There is also a bunch of these:
[Wed Dec 23 15:24:29 2015] [error] No handlers could be found for logger "cache"
[Wed Dec 23 15:24:29 2015] [error] No handlers could be found for logger "cache"
[Wed Dec 23 15:24:29 2015] [error] No handlers could be found for logger "cache"
[Wed Dec 23 15:24:29 2015] [error] No handlers could be found for logger "cache"
[Wed Dec 23 15:24:29 2015] [error] No handlers could be found for logger "cache"
and the timing of these is closest to matching when the problem occurs in the web UI.
Ok, now this is a bit more curious:
whisper.CorruptWhisperFile: Unable to read header (/opt/graphite/storage/whisper/netapp/perf7/xxx/wafl/cp_phase_times/P2V_SNAP.wsp)
... and there are quite a few of those! And they're all 0 sized files... likely a result of /opt running out of space!
how to regrow those files?
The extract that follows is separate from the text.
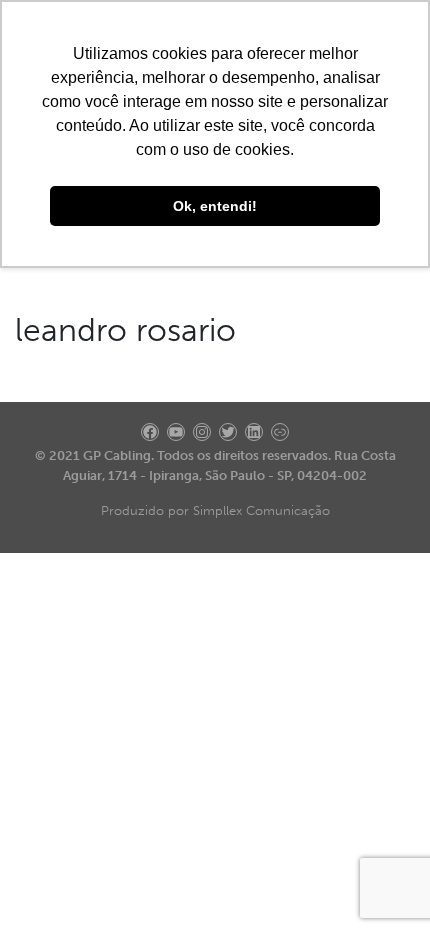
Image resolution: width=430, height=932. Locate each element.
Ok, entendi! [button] (215, 206)
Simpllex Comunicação (261, 510)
Just remove the empty ones and restart netapp-harvest?
It seems likely...
Removing all of the zero sized files caused them to be recreated (now that there was disk space aplenty) after restarting all of the services:
# tail /opt/graphite/storage/log/carbon-cache/carbon-cache-a/creates.log
31/12/2015 18:09:10 :: creating database file /opt/graphite/storage/whisper/netapp/perf7/XXX/avg_latency.wsp (archive=[(60, 50400), (300, 28800), (900, 37920), (3600, 43800)] xff=0.5 agg=average)
31/12/2015 18:12:13 :: new metric netapp.perf7.XXX.write_align_histo.4 matched schema netapp.perf
31/12/2015 18:12:13 :: new metric netapp.perf7.XXX.write_align_histo.4 matched aggregation schema default_average
31/12/2015 18:12:13 :: creating database file /opt/graphite/storage/whisper/netapp/perf7/XXX/write_align_histo/4.wsp (archive=[(60, 50400), (300, 28800), (900, 37920), (3600, 43800)] xff=0.5 agg=average)
31/12/2015 18:15:08 :: new metric netapp.perf7.XXX.write_ops matched schema netapp.perf
31/12/2015 18:15:08 :: new metric netapp.perf7.XXX.write_ops matched aggregation schema default_average
31/12/2015 18:15:08 :: creating database file /opt/graphite/storage/whisper/netapp/perf7/XXX/write_ops.wsp (archive=[(60, 50400), (300, 28800), (900, 37920), (3600, 43800)] xff=0.5 agg=average)
31/12/2015 18:15:09 :: new metric netapp.perf7.XXX.write_data matched schema netapp.perf
31/12/2015 18:15:09 :: new metric netapp.perf7.XXX.write_data matched aggregation schema default_average
31/12/2015 18:15:09 :: creating database file /opt/graphite/storage/whisper/netapp/perf7/XXX/write_data.wsp (archive=[(60, 50400), (300, 28800), (900, 37920), (3600, 43800)] xff=0.5 agg=average)
... and now every row *except* "TOP VOLUMES DRILLDOWN" from the dashboard page is ok. On "TOP VOLUMES", there are still 4 with the red triangle, including "Read Latency".